Porque la expresión risueña de Kuga Yoshiko impedirían derrotarse al más desanimado, porque ninguna verdadera gran película resulta deprimente sean cuales sean sus circunstancias o tal vez porque el estremecimiento de ciertos momentos penetraría cualquier montaña de ruinas (de celuloide), lo cierto es que esta prodigiosa obra de Imai Tadashi rodada en tiempo de paz - pero ambientada durante la aún muy reciente derrota bélica que marcó la historia de su país -, se sigue contemplando más de medio siglo después de filmada, con la misma fruición que tantas películas sin sombra de sus penurias y su muy cruel destino.
Momentos como todos los que jalonan el último rollo del film y varios anteriores como aquel en que el orgullo de ella se atraganta tras una mueca mientras alguien se permite hacer observaciones tendenciosas a su trabajo sincero o el repetido varias veces en que queda patente la vergüenza sufrida por él, calificado una y otra vez como cobarde, alternan, sin destacar dramáticamente, cómo podrían, con la ligereza o la lírica discreta de un té compartido para que no se hielen las manos, de un paseo una mañana cualquiera o una noche de lluvia, de varios besos muy poco habituales en un film japonés de 1950, de un malentendido cómicamente vehemente - de esos que sólo pueden surgir entre quienes se quieren - o de cualquier mirada al vacío dejado por quien no está.

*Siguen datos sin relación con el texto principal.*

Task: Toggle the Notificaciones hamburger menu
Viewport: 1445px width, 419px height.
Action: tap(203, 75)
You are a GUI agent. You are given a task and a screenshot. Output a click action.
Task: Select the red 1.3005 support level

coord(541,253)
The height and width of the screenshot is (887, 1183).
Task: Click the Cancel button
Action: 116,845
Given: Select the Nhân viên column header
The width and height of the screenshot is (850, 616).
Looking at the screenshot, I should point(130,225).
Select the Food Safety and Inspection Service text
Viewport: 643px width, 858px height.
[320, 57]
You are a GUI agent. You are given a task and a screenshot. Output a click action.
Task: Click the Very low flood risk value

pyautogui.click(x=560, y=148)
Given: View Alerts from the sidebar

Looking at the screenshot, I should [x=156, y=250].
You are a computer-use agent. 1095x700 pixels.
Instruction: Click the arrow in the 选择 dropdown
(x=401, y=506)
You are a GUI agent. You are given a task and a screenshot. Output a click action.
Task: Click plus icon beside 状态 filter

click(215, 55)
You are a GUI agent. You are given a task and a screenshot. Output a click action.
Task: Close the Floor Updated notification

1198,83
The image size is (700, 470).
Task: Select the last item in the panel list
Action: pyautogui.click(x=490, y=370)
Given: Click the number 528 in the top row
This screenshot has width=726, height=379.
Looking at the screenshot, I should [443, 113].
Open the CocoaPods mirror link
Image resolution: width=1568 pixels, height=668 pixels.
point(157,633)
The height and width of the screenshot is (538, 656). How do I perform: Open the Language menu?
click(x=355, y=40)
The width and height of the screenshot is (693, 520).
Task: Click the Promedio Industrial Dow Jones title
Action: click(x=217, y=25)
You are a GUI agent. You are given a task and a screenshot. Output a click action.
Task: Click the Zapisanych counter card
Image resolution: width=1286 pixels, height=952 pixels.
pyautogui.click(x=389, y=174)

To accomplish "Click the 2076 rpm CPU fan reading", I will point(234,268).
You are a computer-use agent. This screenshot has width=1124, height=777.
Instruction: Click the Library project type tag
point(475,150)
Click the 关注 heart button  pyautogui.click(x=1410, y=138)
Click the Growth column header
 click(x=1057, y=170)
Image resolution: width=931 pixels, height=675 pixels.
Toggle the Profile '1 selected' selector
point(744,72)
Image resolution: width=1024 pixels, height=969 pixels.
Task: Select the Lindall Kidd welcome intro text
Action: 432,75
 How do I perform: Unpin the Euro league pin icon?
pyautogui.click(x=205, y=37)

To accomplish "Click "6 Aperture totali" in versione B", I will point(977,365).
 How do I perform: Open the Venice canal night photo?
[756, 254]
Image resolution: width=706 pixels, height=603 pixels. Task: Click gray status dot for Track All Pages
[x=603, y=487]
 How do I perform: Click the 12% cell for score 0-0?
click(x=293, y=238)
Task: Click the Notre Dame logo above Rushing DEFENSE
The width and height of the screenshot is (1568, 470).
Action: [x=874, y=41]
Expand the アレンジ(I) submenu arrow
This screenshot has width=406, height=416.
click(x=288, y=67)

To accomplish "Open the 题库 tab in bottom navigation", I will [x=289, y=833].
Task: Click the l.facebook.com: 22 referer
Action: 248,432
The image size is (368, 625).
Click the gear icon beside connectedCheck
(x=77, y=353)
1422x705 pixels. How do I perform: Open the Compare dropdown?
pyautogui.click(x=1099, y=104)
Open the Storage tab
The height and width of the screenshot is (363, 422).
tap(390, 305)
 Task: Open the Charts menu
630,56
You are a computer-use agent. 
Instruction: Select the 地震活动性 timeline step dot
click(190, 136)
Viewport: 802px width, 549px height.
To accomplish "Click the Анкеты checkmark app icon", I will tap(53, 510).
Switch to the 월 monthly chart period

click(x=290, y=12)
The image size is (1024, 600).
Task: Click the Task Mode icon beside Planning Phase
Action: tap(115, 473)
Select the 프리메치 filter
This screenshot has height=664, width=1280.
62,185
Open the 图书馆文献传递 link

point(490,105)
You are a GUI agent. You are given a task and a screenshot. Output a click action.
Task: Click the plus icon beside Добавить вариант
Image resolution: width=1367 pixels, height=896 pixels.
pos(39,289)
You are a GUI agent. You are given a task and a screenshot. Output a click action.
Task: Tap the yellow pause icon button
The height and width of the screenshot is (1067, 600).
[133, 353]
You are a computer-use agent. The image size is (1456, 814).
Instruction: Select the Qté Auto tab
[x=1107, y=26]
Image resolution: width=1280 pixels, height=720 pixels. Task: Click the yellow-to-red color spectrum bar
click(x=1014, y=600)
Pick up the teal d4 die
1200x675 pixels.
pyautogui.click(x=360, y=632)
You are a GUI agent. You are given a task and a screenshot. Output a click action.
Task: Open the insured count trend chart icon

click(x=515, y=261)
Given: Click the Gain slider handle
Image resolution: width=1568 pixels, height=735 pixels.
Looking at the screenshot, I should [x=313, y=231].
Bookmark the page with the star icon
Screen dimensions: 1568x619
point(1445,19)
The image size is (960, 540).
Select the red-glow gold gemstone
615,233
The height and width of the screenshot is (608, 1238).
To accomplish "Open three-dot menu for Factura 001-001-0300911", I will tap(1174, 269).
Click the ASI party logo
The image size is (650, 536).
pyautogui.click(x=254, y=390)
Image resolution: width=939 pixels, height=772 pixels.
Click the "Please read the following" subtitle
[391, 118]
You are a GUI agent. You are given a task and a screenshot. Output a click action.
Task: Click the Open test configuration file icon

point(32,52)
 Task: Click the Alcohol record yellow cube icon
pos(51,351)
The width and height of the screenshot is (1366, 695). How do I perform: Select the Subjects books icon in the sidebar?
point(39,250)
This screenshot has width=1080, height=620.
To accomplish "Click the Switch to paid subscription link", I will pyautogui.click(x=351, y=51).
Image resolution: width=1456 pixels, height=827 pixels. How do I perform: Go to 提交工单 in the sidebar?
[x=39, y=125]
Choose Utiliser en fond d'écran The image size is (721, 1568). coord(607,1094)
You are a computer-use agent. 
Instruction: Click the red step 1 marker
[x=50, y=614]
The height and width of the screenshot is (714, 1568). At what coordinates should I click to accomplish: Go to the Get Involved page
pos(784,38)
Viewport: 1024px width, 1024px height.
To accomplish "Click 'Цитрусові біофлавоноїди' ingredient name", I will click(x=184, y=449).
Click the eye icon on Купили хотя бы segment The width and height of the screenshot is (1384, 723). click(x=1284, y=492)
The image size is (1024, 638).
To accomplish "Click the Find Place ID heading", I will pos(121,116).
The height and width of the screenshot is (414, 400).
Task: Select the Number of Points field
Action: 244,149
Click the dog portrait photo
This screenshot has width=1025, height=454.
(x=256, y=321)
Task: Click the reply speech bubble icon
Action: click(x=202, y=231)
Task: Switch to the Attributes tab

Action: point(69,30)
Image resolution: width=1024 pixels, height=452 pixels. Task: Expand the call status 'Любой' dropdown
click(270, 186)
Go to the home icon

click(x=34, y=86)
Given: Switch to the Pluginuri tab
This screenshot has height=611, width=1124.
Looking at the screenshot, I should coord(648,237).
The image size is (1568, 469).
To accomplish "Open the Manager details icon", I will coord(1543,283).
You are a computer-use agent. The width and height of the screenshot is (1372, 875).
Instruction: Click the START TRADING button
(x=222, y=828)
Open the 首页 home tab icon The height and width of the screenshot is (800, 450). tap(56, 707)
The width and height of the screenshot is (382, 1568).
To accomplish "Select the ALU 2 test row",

Tan rosselliniana como borzagiana - de nuevo las estancias protagonistas, que llevan a "Roma, città aperta", "Seventh heaven" o "Till we meet again" - como varios inolvidables Sirk y Naruse, "Mata au hi made", contiene abundantes escenas de conversaciones y silencios que se diría tratan de ganar tiempo mientras estos dos soñadores encajan sentimentalmente cuanto acontece a su alrededor mientras entre ellos dos apenas sucede nada extraordinario.
No habrá película menos pragmática ni tampoco muchas más hermosamente cándidas: enamorarse o desesperarse y llenar los días de lo que lo alimenta lo primero y cuanto combate lo segundo.
Cualquiera debiera recordarla por sus trabajos con Tanaka ("Koibumi"), Ozu ("Higanbana") e incluso ya en los 60, misteriosa y retrospectiva en "Zero no shôten" de Nomura y curiosamente parece en "Mata au hi made" mucho mayor que cuando la vimos tres años antes en "Haru no mezame" de Naruse y sin embargo mucho mayor también que siete después en "Banka" de Gosho.
Debido en gran parte a cada una de sus intervenciones, el film adquiere un perfume muy ruso (y muy poco soviético), embelesado con lo pequeño, lo propio y lo querido.
El inenarrable tramo final, huérfano de su presencia, sí que está más desolado y afligido que todos los refugios antiaéreos, los hospitales, las calles bombardeadas o las estaciones de tren que traen mutilados de vuelta.